[Histochemical and biochemical investigation of alpha-glucosidases by means of 2-naphthyl-alpha-D-glucoside (author's transl)].

Histochemical and biochemical studies yield the following method of choice for the in situ detection of neutral (microvillous) and acid (lysosomal) alpha-glucosidases: 12 mg 2-naphthyl-alpha-D-glucoside (dissolved in 0.5 ml N,N-dimethylformamide) and 0.6--0.8 ml hexazonium-p-rosaniline in 10 ml 0.1 M citric acid phosphate buffer for aqueous or 5 ml buffer mixed with equal parts of 2% agar for incubation with semipermeable membranes, pH 5 or 6.5. With this method neutral alpha-glucosidases can be exactly demonstrated in the brush border of the small intestine (glycoamylase, sucrase-isomaltase) and kidney of mammals, birds,fishes, amphibia and reptiles; localization of acid alpha-glucosidases is achieved at the cellular level in many organs and tissues. Fluorometric and photometric measurements prove that 2-naphthyl-alpha-D-glucoside is superior to 6-brom-2-naphthyl-alpha-D-glucoside for the demonstration of alpha-glucosidases in situ due to the lower Michaelis constant and higher maximal reaction velocity of the naphthol derivative.--Among the coupling reagents tested neutral alpha-glucosidases can be localized correctly with hexazotized p-rosaniline (with and without semipermeable membranes) for simultaneous coupling.
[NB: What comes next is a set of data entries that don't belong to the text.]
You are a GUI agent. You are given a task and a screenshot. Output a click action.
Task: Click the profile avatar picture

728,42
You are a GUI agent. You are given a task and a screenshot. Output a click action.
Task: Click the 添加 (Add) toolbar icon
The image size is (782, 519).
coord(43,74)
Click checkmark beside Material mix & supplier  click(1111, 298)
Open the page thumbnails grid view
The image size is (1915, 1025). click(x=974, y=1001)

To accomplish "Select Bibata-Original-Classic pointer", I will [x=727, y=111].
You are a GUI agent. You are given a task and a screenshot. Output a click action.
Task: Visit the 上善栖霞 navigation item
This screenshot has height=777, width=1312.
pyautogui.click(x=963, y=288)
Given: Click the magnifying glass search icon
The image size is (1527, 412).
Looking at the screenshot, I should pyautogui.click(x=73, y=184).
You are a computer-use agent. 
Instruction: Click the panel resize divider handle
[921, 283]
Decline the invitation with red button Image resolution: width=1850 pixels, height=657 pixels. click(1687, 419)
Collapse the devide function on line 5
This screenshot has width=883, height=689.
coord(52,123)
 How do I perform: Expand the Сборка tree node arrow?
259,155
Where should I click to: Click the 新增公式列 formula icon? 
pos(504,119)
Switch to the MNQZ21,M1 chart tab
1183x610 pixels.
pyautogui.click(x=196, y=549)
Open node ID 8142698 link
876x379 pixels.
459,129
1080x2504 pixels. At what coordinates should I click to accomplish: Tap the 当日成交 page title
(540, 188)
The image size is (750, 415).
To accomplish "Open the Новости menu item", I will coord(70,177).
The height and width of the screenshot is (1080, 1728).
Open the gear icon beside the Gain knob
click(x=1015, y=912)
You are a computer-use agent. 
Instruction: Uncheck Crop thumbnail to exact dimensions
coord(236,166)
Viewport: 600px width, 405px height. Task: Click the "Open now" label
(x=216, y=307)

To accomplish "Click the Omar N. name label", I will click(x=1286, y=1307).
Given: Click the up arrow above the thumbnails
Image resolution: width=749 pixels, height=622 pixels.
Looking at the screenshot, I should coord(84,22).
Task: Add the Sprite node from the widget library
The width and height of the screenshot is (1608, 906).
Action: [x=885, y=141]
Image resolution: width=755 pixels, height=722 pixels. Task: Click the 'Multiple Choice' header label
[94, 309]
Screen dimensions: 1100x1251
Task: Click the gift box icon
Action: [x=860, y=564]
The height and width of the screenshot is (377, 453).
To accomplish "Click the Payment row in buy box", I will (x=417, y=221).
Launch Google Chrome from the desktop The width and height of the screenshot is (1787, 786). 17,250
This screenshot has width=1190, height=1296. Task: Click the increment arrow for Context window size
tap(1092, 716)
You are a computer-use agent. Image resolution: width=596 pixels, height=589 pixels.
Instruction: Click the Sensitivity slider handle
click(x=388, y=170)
Fast Blue B delivers false positive results in the suczedaneous and simultaneous coupling procedure using aqueous incubation media; in combination with the membrane technique azo dye can not be observed in the sections. Hexazonium-p-rosaniline inhibits neutral and acid alpha-glucosidases to nearly the same extent as Fast Blue B. Fixation of blocks of tissue in formaldehyde and glutaraldehyde suppresses alpha-glucosidases in the intestine and epididymis. The inhibition rates amount to 50 and 70% respectively. Washing in sugar solution rises enzyme activity to 65 and 50%. Species and organ dependent activity differences of neutral and acid alpha-glucosidases and changes of enzyme activity in the intestine and kidney after castration as well as in the course of pregnancy can be detected by means of biochemistry but not with the histochemical assay including minimal incubation. In comparison with p-nitrophenyl-alpha-D-glucoside the 2-naphthyl derivative is also the substrate of choice for the biochemical determination of alpha-glucosidases.--Agar gel electrophoresis reveals one band in the neutral and acid pH range.